Metin Alıntısı:
┄┄┄┄┄┄┄┄┄┄
BİRİ OLAN BİTENİ GÖRDÜ VE YAZDI, KAYIT DÜŞTÜ KAYI BOYUNUN ÇOCUKLARINA BELKİ OKURLAR DEYU!

YEİS SENİN, YEİS BİZİM İŞİMİZ OLAMAZ, REİS!

1492
Emirliklerden oluşan ve Avrupa'nın göbeğinde 800 yıl hükümranlık süren Endülüs Uygarlığı ve Devleti, Hristiyanların aralarına soktuğu fitnelere aldanarak, birbirleriyle girdikleri çatışmalar neticesinde zayıf düşmüş ve nihayetinde tarihin "vazgeçilmezler mezarlığındaki" yerini almıştı.
Son kalan Gırnata Emiri, şehrin anahtarını işgalci güçlere verip te şehrinden uzaklaşırken yüksek bir tepeden son kez ecdadının mazisinin olduğu topraklara baktı. Gözyaşları içerisindeydi. Yanında bulunan annesi oğluna seslendi; "Ağla oğlum ağla! ERKEKLER GİBİ MÜCADELE ETMEDİN, ŞİMDİ KADINLAR GİBİ AĞLA!"

1839; İngilizlerle ticaret anlaşması yaptık.

1864; İngiliz Sömürge Bakanı Glagstone dedi ki, "Müslümanları Hristiyanlar gibi yaşar hale getirmeliyiz!"

1864; Çerkez kavimlerinin birbirleriyle didişmeleri neticesi, soykırım ve  sürgünü ile de Kafkasya'yı Ruslara teslim ettik. Osmanlının çatısının yıkılışını izledik.

1876; Tanzimat fermanı ile Fransızlarla yakınlaştık.
┄┄┄┄┄┄┄┄┄┄
Sağlanan Veriler:
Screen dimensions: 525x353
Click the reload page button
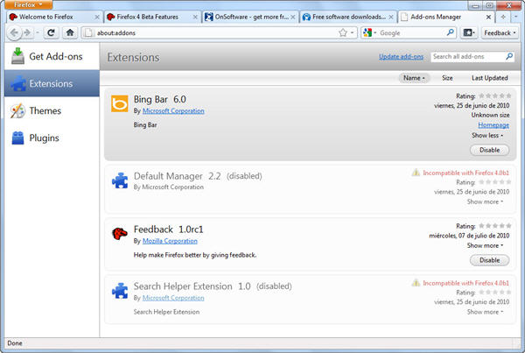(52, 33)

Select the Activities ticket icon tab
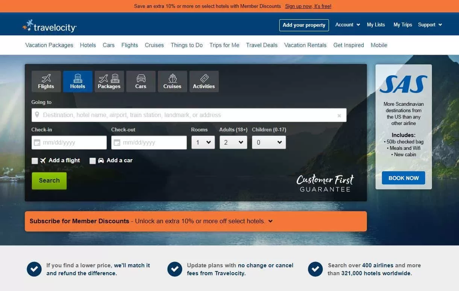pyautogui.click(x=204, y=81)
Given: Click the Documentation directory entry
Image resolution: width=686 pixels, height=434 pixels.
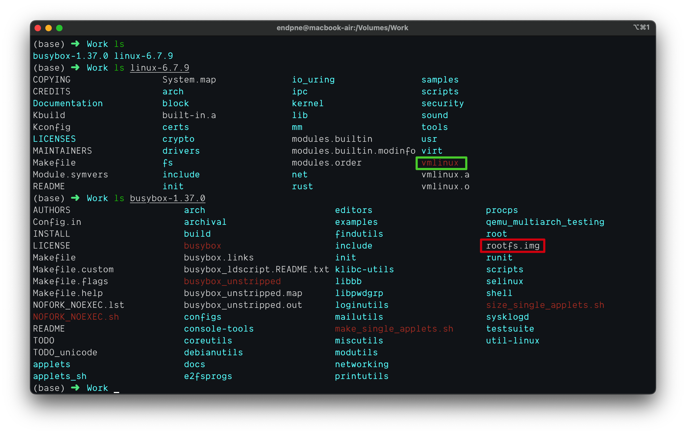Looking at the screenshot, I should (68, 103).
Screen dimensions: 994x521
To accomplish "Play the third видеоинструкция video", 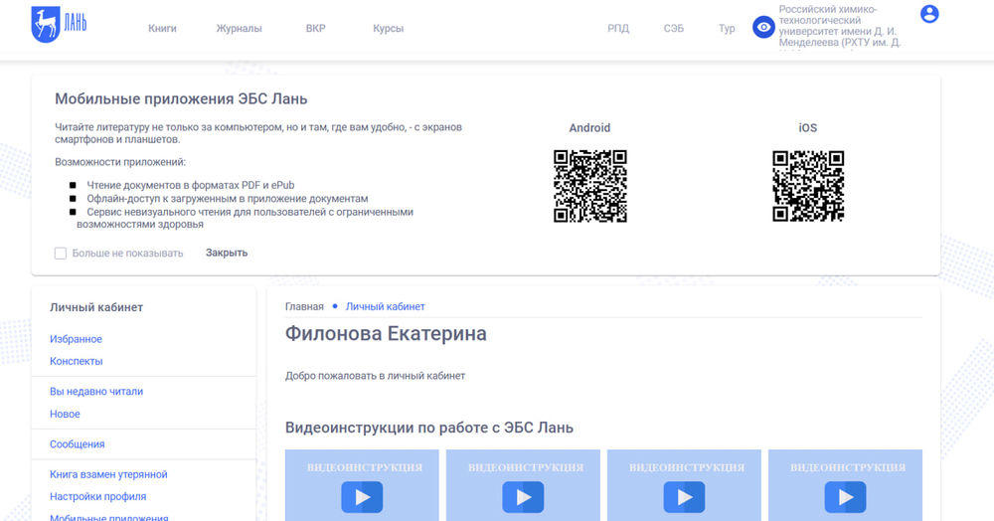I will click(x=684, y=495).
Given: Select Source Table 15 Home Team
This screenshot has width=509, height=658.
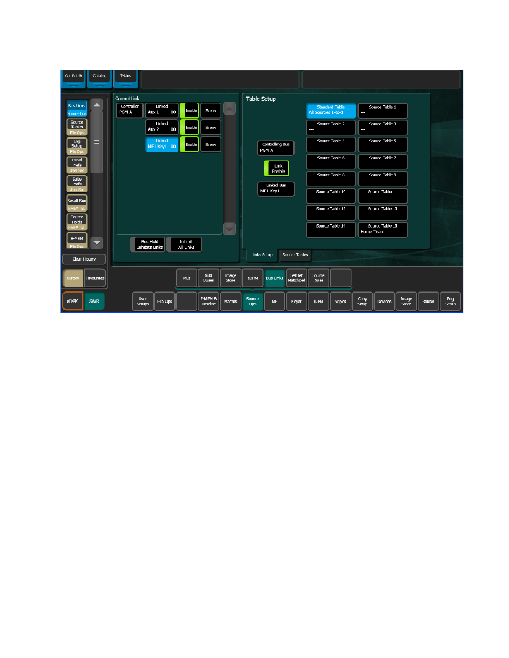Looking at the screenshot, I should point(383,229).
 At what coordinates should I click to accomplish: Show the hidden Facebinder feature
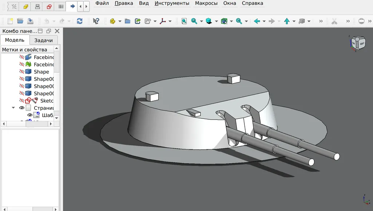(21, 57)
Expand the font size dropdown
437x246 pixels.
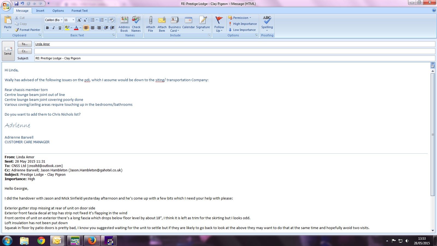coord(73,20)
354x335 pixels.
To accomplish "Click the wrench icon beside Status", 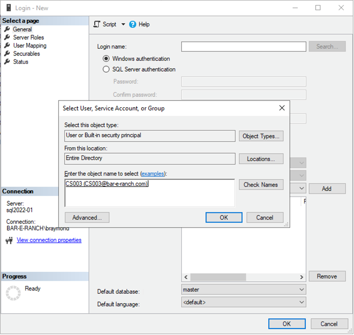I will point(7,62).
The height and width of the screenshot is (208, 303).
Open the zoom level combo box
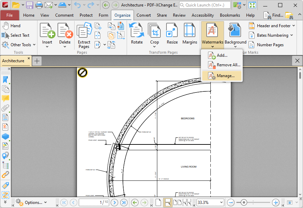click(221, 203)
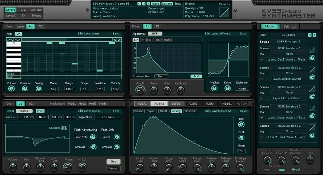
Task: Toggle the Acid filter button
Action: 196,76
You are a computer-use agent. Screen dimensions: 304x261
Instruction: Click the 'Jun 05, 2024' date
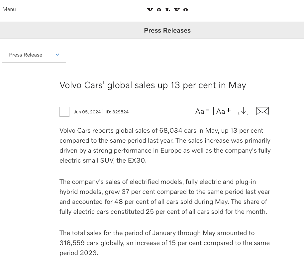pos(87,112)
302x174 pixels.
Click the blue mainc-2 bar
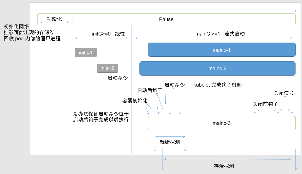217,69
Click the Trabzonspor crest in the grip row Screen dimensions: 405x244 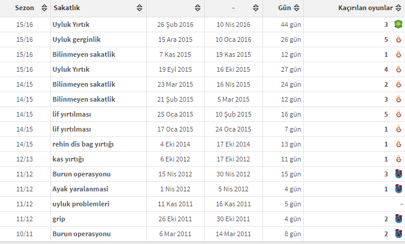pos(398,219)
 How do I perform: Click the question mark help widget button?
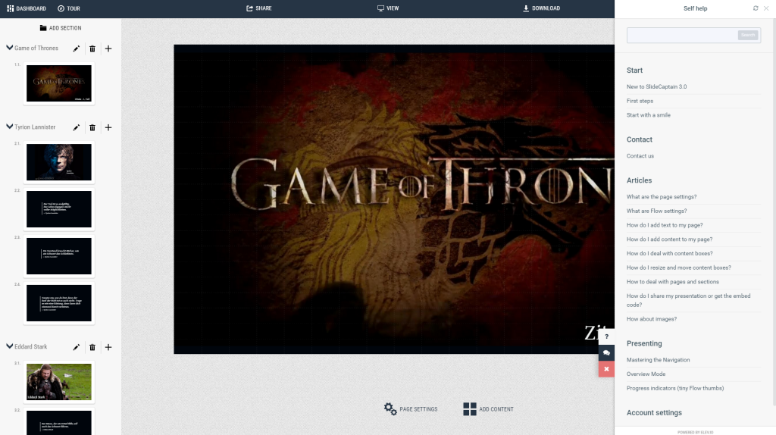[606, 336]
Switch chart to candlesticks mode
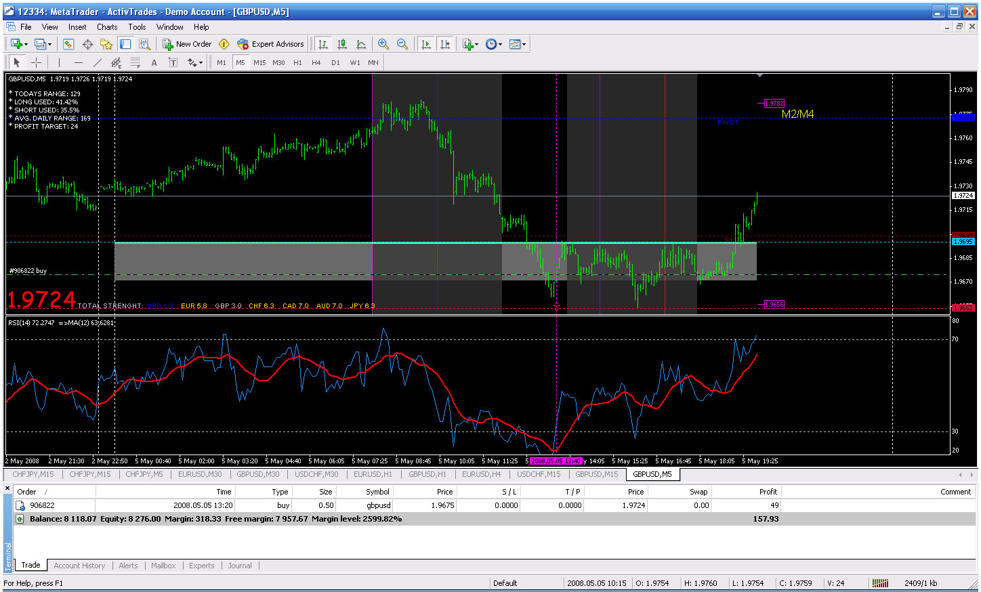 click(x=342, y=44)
┄┄┄┄┄┄┄┄┄┄
Verilen Görev 1: Yukarıdaki metin alıntısında "Son kalan Gırnata Emiri" sözleriyle başlayan paragrafı, ana bilgilerini koruyarak daha kısa biçimde yeniden yazın.
Verilen Görev 2: Satırlarda "How do I perform: Click" ifadesinin geçtiği satırdan satırların sonuna kadar olan bölümde "candlesticks" ifadesini "line" ile değiştirin ve geri kalan her şeyi aynen bırakarak bu satırları yeniden verin. Resimleri cevaba almayın.

Görev Çözümü 1: Gırnata'nın son emiri, şehrin anahtarını işgalci güçlere teslim edip ayrılırken yüksek bir tepeden atalarının topraklarına gözyaşları içinde son kez baktı. Yanındaki annesi ona, erkekler gibi mücadele etmediği için şimdi kadınlar gibi ağlamasını söyledi.

Görev Çözümü 2:
 How do I perform: Click the question mark help widget button?
[606, 336]
Switch chart to line mode
 click(x=342, y=44)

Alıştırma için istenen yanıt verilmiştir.